Modern civilization is indivisibly connected to technology that is run by electric energy. The introduction of Nickel based batteries (e.g., nickel-metal hydride, Ni-MH) and later the breakthrough of Lithium-Ion batteries (Li-Ion) in the late 90s by Sony gave rise to portable devices like smartphones and laptops. As a result of the technological improvements of our globalized world, the demand for portable energy storages has increased significantly over the last decades. However, with a finite lifespan of these portable energy storage systems, a large number of spent batteries will consequently enter the waste stream and need to be handled. Due to limited resource availability, geopolitical tensions, and poor working conditions in some parts of the world, the recycling of spent batteries is becoming increasingly important.[1] Within the hydrometallurgical recycling route, liquid-liquid extraction (more commonly known as solvent extraction (SX)) offers a promising method to recover critical metals (e.g, Li, Co, Ni, Mn, Cu) due to its high selectivity, high efficiency, and low energy consumption. While conventional aromatic diluents are widely used in solvent extraction due to their favorable polarity and phase behavior, many of them, such as Solvesso 150, exhibit significant drawbacks, including toxicity and poor biodegradability. In terms of workplace safety, the associated exposure risks and fire risks due to the high volatility of many aromatic diluents can be considered a significant issue for the environment as well as for workplace safety. Besides aromatic diluents, many aliphatic compounds also present similar problems. Although HVO100 is already used as a green and sustainable alternative for classic aliphatic diluents in solvent extraction, the need for more sustainable aromatic compounds still remains.[2, 3]
In our research approach, we investigated the two compounds 1,4-di-tert.-pentylbenzene and 1-methyl-4-(tert.-pentyl)benzene as suitable and sustainable improved diluent alternatives and elucidate their properties and application in solvent extraction processes. The experimental design included well-known extractants like the acidic extractants Cyanex 272 (bis(2,4,4-trimethylpentyl)phosphinic acid), DEHPA (di-(2-ethylhexyl)phosphoric acid), as well as the quaternary ammonium salt extractant Aliquat 336, and a new sustainable diketone extractant. The compounds 1,4-di-tert.-pentylbenzene and 1-methyl-4-(tert.-pentyl)benzene were compared against the common diluents tert.-butylbenzene (TBB), Ethylbenzene, Solvesso 150 ND as well as the aliphatic green diluent HVO100. An artificial aqueous solution containing typical battery metals such as aluminum (Al), iron (Fe), cobalt (Co), nickel (Ni), copper (Cu), zinc (Zn), cadmium (Cd), lithium (Li), and manganese (Mn) was used as the aqueous feed. The organic phases were composed as a 30% (v/v) compositions of extractant in diluent. The experiments were performed using a 1:1 ratio of organic to aqueous phase through a variety of different experimental conditions. Using Inductively coupled plasma-optical emission spectroscopy as the analytical method, distribution values (D) and separation factors (α) were calculated and compared. Initial results indicate that the new compounds are comparable to those already in use and have the potential to substitute more harmful aromatic compounds as diluents in the solvent extraction process.[4, 5]
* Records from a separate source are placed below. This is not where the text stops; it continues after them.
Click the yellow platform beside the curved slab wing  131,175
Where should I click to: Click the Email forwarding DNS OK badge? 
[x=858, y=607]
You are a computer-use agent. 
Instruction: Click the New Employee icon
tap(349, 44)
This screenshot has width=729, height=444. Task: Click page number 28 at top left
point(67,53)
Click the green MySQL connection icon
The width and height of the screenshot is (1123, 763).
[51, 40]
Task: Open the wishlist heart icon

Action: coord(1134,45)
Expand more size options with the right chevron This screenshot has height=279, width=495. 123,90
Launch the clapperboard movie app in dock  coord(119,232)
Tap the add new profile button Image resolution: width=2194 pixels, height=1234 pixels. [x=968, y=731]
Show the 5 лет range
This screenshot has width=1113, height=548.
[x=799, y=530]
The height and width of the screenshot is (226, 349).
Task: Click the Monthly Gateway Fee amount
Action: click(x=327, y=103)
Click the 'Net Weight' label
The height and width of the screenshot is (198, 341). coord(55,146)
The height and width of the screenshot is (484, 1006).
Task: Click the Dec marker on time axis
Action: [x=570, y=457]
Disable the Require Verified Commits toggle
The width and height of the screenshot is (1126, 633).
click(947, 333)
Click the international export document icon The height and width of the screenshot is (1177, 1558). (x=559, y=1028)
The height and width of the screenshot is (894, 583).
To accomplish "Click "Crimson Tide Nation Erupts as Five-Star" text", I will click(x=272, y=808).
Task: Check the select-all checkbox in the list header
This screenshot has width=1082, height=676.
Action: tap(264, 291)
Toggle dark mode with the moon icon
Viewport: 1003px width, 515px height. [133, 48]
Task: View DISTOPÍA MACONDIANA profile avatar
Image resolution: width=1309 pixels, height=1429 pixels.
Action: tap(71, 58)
Currently ongoing is our approach to evaluate the potential for industrial application. We intend to repeat the experiments using real industrial waste from end-of-life Ni-MH batteries. Moreover, we will investigate, measure, and provide additional important physical data, such as dielectric constant (εr), density (ρ), solubility of water in diluent and solubility of diluent in water, as well as viscosity (η), which are either missing or not yet reported in the literature for these compounds.